So, if I called this Stafford Springs, Connecticut Part 3, would you be interested.
In truth, this is less about Stafford and its morning freight train and more about lighting and technique.
In two previous posts [see: New England Central at Stafford Springs, Connecticut—Again, and Going Against the Grain I’ve detailed my efforts at photographing New England Central 608 working through Stafford Springs in harsh morning sunlight. This post depicts the same train on a dull morning, but also in black & white (Sorry Dave Clinton, but it has to be done).
I’m using the same camera-lens combination; a Leica IIIa with a screw-mount f3.5 Nikkor 35mm lens. This time loaded with Ilford HP5. My process is about the same as in my earlier post New England Central at Stafford Springs, Connecticut—Again.
This time, I processed it using Ilford Perceptol developer diluted 1:1 with water; after fixing and rinsing, negatives were toned in a 1:9 selenium solution for eight minutes, rewashed and scanned.

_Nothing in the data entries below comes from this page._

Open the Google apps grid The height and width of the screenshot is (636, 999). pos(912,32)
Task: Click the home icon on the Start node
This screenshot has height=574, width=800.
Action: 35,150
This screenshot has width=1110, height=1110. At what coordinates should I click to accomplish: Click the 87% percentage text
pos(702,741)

One small change; in this instance, I gave the film a little more toning than previously, which should make for slightly more silvery highlights. This is a subtle change, and probably barely perceptible on internet presentation.
Compositionally, I’ve made an effort to include the village and not just focus on the locomotives.
I’m by no means done with this project, and I’ll continue to post with more photos and insights over the coming weeks. (Including some color views to please Dave and others morally opposed to black & white).